> _EXTRACT TO READ_:
The artist as searcher: Cézanne works on paper

Cézanne works on paper

He would return to the same subjects again and again: forests and trees, fruit and faces, bathers in and out of water. For the renowned French artist Paul Cézanne, it was all about the effort: "I can't seem to express the intensity which beats in upon my senses," he said.

"If you look closely at these works, you see the way he moves a pencil across the paper – and he's always searching for something," said Jodi Hauptman, a senior curator at New York's Museum of Modern Art, now host to a landmark exhibit of Cézanne's drawings and watercolors.

The exhibit contains more than 250 works from all over the world.

A view of the exhibition "Cezanne Drawing," a collection of the artist's works on paper, at the Museum of Modern Art in New York City.  CBS News

Hauptman told correspondent Rita Braver that, although Cézanne is best known for his paintings (a few of which are scattered through the exhibit), it's not the works on canvas, but those on paper – including pages from one of his sketchbooks – that really show how Cézanne thought: "Drawings often are closer to the mind and the hand of the artist," Hauptman said. "And they were especially intimate for Cézanne, who was working in these sketchbooks all the time and carrying them with him."

[Word and element pointing entries]
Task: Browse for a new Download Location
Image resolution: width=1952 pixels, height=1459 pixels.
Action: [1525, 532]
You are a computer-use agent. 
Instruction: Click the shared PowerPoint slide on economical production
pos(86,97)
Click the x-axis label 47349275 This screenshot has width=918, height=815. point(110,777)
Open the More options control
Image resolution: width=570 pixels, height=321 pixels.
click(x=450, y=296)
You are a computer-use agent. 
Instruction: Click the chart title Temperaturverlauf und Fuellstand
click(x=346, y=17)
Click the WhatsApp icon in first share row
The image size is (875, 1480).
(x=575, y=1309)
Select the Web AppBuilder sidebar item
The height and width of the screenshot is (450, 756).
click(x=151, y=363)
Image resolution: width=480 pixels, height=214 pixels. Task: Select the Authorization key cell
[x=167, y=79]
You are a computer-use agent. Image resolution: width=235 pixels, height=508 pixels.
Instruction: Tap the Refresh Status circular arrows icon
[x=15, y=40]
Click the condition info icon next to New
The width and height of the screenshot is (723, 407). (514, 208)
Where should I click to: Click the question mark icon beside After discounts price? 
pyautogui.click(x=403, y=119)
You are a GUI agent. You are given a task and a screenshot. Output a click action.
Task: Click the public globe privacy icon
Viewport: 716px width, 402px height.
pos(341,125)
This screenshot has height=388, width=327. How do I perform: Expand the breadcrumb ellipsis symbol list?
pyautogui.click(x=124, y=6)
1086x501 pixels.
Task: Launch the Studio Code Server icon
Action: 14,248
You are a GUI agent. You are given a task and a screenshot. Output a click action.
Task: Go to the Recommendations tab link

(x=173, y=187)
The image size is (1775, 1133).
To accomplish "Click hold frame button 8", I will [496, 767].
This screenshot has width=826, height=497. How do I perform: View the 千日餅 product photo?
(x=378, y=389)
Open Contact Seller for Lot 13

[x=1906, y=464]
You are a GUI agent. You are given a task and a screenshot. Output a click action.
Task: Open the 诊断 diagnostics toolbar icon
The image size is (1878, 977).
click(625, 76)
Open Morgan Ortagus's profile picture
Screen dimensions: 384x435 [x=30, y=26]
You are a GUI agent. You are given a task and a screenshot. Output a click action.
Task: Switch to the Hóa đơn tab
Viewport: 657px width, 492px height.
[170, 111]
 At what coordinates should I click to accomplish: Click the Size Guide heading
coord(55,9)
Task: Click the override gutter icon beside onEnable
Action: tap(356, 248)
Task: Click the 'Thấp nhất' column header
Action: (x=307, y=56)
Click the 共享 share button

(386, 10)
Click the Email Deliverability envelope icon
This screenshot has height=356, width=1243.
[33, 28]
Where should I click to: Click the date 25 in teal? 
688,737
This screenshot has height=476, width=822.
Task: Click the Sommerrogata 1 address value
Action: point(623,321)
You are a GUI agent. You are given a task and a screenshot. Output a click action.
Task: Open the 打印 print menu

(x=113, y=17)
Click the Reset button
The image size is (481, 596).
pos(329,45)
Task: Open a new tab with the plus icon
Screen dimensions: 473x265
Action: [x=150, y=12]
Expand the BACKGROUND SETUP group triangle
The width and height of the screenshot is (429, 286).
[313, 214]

> _WORK TO BE COMPLETED_: Rewrite the text about Cézanne's works on paper starting at "He would return" and ending at "over the world.", with "pencil" changed to "stick of charcoal". This data isn't needed for anything here.

> _EXPECTED ANSWER_:
He would return to the same subjects again and again: forests and trees, fruit and faces, bathers in and out of water. For the renowned French artist Paul Cézanne, it was all about the effort: "I can't seem to express the intensity which beats in upon my senses," he said.

"If you look closely at these works, you see the way he moves a stick of charcoal across the paper – and he's always searching for something," said Jodi Hauptman, a senior curator at New York's Museum of Modern Art, now host to a landmark exhibit of Cézanne's drawings and watercolors.

The exhibit contains more than 250 works from all over the world.